At 01/10/2017 09:46 AM, Darrick J. Wong wrote:
> On Mon, Jan 09, 2017 at 04:38:22PM -0500, Jeff Mahoney wrote:
>> On 1/9/17 4:34 PM, Omar Sandoval wrote:
>>> On Mon, Jan 09, 2017 at 09:31:39AM -0600, Eric Sandeen wrote:
>>>> On 1/8/17 8:11 PM, Qu Wenruo wrote:
>>>>>
>>>>>
>>>>> At 01/08/2017 09:16 PM, Goldwyn Rodrigues wrote:
>>>>>>
>>>>>> 1. Motivation
>>>>>> While fixing user space tools for btrfs-progs, I found a couple of bugs
>>>>>> which are already solved in kernel space but were not ported to user
>>>>>> space. User space is a little ignored when it comes to fixing bugs in
>>>>>> the core functionality.
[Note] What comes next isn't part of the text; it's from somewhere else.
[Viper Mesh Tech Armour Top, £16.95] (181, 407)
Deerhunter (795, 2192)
XFS developers have already performed this and
>>>>>> the userspace and kernel code walks in lockstep for libxfs.
>
> Eh, I've wrangled the two other FSes mentioned, so I guess I can
> reiterate for a while too. :P
>
> Yes, it's very nice to be able to apply kernel patches of core libxfs
> code onto xfsprogs and have it work.  It's /annoying/ to have to it sort
> of work but with a lot of fuzz and somewhere midway through the apply
> loop the whole thing crashes and burns due to some minor merge conflict.
>
> (It's not so bad for libext2fs since at least it's a totally different
> implementation.  But I'll get to that later.)
>
> The core XFS algorithms (btrees, space management, inodes, directories,
> attributes, on-disk formats, and some of the log stuff) live in
> libxfs/xfs_*.[ch].   The stuff that sits between those algorithms and
> the kernel all live in fs/xfs/*.[ch], and the stuff between the
> algorithms and the C library live in libxfs/ and include/ in files that
> don't start with "xfs_".  As I understand it, the dividing line is that
> core algorithms are in libxfs, and everything else isn't.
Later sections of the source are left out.